**Task data**
===

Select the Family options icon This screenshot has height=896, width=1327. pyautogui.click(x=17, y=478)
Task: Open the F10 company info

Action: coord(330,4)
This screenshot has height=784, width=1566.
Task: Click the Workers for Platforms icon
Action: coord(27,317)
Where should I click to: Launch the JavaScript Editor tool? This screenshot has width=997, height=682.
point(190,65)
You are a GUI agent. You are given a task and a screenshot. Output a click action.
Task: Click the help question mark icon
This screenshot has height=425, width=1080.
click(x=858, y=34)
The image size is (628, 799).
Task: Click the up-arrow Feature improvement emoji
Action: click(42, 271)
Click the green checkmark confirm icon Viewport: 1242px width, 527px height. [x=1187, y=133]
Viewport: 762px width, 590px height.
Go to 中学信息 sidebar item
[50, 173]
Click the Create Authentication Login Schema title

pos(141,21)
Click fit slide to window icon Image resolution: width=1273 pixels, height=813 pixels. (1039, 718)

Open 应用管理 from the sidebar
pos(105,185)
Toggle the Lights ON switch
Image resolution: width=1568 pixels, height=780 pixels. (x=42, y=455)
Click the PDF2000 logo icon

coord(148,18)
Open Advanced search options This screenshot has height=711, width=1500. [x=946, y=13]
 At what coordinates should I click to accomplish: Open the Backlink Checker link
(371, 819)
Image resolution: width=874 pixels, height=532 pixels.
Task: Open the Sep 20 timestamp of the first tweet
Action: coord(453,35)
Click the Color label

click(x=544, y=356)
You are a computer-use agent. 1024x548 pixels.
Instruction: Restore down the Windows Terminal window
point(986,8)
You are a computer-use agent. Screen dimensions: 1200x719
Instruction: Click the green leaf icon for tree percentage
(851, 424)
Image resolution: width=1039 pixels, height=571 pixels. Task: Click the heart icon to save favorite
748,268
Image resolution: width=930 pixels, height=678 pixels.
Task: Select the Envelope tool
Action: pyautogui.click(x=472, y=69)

===

**Aim of the exercise**
Wherever the word "options" appears in a line of the data, copy that line.

**Task output**
Select the Family options icon This screenshot has height=896, width=1327. pyautogui.click(x=17, y=478)
Open Advanced search options This screenshot has height=711, width=1500. [x=946, y=13]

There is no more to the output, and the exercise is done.